Student Question
In August Wison's play Fences, Mr. Death is a symbol of the struggles Troy Maxson has experienced throughout his life and of his commitment to keep on fighting no matter how hard times get or how much he suffers.
When Rose tells Troy that he is going to drink himself to death, Troy responds, "Death ain't nothing." He has seen Death and "wrassled with him." Death is just "a fastball on the outside corner." Troy has faced Death and met him, even beaten him. Death can't keep Troy Maxson down. Death is something to be faced and conquered, at least according to Troy.

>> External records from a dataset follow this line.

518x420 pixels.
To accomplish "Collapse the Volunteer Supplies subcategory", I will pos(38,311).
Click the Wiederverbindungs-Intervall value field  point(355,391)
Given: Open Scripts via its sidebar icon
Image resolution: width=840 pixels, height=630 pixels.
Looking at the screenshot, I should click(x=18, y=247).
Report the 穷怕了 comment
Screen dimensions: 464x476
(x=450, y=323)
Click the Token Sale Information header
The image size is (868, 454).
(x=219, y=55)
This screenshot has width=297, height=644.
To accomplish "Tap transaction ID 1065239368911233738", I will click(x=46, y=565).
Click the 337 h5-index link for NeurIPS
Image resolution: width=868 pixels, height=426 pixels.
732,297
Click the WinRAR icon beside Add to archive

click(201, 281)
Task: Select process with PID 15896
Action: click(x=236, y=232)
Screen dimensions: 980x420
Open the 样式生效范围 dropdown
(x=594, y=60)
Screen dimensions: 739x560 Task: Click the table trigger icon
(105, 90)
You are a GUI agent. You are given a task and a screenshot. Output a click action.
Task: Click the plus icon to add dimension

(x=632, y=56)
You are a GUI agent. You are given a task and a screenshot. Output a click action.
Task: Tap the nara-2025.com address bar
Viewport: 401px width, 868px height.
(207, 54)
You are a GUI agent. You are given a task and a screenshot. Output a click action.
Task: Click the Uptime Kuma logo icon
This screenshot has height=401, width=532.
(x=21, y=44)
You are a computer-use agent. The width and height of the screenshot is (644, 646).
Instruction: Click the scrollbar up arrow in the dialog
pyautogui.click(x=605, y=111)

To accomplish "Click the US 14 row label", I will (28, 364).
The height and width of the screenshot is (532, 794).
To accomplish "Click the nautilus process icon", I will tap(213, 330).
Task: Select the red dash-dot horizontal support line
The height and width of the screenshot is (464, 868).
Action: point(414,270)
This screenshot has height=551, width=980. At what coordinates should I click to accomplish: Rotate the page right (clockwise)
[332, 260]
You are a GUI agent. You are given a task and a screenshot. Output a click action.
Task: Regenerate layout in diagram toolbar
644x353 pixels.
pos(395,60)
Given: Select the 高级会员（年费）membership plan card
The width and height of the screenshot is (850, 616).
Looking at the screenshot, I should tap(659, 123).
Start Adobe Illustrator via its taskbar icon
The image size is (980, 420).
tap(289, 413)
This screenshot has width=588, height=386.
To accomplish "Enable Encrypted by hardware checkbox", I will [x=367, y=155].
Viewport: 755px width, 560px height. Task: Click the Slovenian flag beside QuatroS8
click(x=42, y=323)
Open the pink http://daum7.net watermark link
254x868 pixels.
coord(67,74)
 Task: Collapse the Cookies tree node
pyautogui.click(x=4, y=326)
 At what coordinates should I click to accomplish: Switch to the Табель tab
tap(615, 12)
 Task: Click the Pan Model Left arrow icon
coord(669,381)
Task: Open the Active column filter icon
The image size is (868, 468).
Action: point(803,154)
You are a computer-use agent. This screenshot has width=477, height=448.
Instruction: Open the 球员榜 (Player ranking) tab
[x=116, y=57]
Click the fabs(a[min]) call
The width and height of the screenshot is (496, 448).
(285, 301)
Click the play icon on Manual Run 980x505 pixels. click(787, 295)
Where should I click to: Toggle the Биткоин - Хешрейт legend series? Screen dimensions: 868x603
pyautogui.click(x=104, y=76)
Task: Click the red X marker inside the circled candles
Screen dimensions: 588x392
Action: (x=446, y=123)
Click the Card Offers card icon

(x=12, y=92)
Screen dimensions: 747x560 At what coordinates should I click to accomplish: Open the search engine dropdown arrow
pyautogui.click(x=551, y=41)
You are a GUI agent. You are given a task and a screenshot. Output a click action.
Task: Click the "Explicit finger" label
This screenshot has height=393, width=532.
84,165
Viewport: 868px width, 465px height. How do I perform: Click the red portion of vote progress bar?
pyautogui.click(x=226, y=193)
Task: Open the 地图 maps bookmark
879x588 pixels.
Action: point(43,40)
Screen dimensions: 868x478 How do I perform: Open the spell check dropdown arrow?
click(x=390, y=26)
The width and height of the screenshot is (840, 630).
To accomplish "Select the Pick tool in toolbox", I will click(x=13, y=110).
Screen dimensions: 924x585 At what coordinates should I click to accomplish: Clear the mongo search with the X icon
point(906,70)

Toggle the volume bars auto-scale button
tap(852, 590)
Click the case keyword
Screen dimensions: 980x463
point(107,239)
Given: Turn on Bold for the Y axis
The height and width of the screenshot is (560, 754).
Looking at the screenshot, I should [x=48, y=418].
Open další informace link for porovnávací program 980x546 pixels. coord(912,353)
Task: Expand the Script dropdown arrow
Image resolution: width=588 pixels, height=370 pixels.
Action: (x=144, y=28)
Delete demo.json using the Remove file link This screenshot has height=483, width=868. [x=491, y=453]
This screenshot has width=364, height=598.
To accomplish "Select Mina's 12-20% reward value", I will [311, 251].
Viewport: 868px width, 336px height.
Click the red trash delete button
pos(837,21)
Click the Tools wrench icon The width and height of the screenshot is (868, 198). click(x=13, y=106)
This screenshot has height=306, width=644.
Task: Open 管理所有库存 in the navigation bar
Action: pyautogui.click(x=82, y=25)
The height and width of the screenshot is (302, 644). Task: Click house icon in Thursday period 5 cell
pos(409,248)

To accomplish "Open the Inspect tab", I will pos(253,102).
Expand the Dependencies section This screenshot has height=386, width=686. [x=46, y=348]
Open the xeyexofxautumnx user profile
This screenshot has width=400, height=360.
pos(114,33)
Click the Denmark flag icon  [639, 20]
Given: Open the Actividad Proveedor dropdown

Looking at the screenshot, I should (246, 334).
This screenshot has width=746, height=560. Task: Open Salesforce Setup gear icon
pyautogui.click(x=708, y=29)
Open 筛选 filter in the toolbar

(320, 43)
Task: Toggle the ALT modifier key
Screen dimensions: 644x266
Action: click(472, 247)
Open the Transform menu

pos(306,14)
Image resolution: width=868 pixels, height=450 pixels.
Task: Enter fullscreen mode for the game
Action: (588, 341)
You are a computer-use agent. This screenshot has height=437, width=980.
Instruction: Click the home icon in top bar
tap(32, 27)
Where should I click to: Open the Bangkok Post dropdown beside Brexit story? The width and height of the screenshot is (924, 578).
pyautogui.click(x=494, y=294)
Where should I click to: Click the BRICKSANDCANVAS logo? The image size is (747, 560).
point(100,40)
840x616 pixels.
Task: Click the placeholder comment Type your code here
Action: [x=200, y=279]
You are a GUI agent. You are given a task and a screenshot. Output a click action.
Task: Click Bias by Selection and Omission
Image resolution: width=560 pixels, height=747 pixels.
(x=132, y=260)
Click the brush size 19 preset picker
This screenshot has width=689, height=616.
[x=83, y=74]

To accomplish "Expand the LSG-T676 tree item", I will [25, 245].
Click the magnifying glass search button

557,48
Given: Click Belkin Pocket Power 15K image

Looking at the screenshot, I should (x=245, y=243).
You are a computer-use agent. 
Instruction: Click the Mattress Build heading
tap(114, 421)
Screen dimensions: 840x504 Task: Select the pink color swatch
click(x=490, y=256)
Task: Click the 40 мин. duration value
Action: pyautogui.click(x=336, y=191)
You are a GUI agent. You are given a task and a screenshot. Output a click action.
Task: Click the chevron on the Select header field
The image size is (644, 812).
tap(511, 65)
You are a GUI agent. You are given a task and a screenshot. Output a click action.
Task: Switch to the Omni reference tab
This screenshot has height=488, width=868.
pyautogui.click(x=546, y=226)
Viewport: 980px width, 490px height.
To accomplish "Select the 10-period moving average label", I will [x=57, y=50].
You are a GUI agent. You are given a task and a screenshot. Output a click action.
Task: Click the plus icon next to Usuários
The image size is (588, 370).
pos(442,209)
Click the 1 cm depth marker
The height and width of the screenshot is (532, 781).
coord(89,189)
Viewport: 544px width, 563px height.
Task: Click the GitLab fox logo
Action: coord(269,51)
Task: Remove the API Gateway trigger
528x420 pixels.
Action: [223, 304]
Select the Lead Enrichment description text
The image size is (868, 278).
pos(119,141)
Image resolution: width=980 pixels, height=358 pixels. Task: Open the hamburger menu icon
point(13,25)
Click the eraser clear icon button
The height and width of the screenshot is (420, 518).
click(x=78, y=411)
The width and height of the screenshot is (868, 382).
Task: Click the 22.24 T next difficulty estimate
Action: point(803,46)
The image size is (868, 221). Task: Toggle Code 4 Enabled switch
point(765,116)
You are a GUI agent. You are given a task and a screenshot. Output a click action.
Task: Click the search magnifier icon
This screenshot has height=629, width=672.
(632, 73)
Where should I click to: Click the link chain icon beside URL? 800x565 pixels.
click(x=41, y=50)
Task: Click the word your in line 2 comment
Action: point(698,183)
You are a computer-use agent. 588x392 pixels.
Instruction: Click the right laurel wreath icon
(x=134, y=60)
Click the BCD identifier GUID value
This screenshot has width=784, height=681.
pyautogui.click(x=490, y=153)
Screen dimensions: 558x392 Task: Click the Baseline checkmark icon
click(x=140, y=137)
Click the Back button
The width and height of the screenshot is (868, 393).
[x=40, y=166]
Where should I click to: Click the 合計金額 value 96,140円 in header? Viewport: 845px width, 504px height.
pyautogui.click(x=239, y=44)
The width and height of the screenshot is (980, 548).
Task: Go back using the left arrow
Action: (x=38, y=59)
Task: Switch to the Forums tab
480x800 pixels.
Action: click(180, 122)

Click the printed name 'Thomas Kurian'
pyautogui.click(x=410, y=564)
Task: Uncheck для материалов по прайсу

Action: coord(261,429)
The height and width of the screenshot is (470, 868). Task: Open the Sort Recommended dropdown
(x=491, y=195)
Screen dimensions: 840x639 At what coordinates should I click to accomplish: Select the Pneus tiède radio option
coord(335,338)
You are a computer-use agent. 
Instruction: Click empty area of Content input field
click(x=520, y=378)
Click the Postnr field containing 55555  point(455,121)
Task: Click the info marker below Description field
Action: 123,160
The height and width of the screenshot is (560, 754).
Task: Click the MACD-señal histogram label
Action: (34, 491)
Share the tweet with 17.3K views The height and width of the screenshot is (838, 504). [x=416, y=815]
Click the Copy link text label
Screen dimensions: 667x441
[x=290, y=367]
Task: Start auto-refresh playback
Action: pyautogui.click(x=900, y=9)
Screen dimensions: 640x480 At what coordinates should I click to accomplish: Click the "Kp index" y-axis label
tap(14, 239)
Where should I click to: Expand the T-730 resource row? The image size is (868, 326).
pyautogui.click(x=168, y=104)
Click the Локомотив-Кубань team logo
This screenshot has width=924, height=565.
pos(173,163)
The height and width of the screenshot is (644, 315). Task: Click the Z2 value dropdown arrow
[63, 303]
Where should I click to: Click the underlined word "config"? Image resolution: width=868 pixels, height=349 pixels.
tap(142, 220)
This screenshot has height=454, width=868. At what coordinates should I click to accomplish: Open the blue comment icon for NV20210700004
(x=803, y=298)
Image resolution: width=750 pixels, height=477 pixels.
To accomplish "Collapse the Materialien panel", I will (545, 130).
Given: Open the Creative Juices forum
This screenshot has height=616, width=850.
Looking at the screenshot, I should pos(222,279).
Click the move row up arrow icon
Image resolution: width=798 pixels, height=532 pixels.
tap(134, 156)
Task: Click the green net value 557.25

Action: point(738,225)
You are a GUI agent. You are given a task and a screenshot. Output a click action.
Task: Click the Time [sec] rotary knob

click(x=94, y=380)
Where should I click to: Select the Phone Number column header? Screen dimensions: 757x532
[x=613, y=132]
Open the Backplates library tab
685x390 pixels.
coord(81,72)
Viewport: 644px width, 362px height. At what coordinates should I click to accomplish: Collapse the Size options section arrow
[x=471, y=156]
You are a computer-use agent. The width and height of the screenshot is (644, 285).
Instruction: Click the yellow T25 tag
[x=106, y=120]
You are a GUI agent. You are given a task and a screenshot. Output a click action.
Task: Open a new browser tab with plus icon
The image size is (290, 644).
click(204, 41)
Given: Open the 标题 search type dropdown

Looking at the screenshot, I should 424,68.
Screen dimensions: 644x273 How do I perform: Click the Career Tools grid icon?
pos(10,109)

Yet Troy realizes that someday he will die. Everybody dies, he knows. Yet he will fight all the way out, and for a while, he will win. He has before. He remembers July of 1941. "The Army of Death was marching straight at me," he says. "It seem like Death himself reached out and touched me on the shoulder." And Death grinned. But Death didn't get Troy then. Troy faced him and wrestled with him and beat him.
Rose recalls that this was the time when Troy was in the hospital with pneumonia and nearly died. Troy withstood that trial and made his way through that suffering. But Death told Troy that he would be back for him another time. Troy responded that Death would have to find him first. "I ain't going easy," he declares. He will be vigilant and fight again if he must. He is strong, and no matter what life or death throws at him, he will keep on going.
Death, of course, does get Troy in the end, and he takes him suddenly. Troy is swinging his baseball bat in the yard when he drops over from a heart attack. Death has caught up with him at last, and Troy actually does go easily, no matter how much he may have wanted to fight.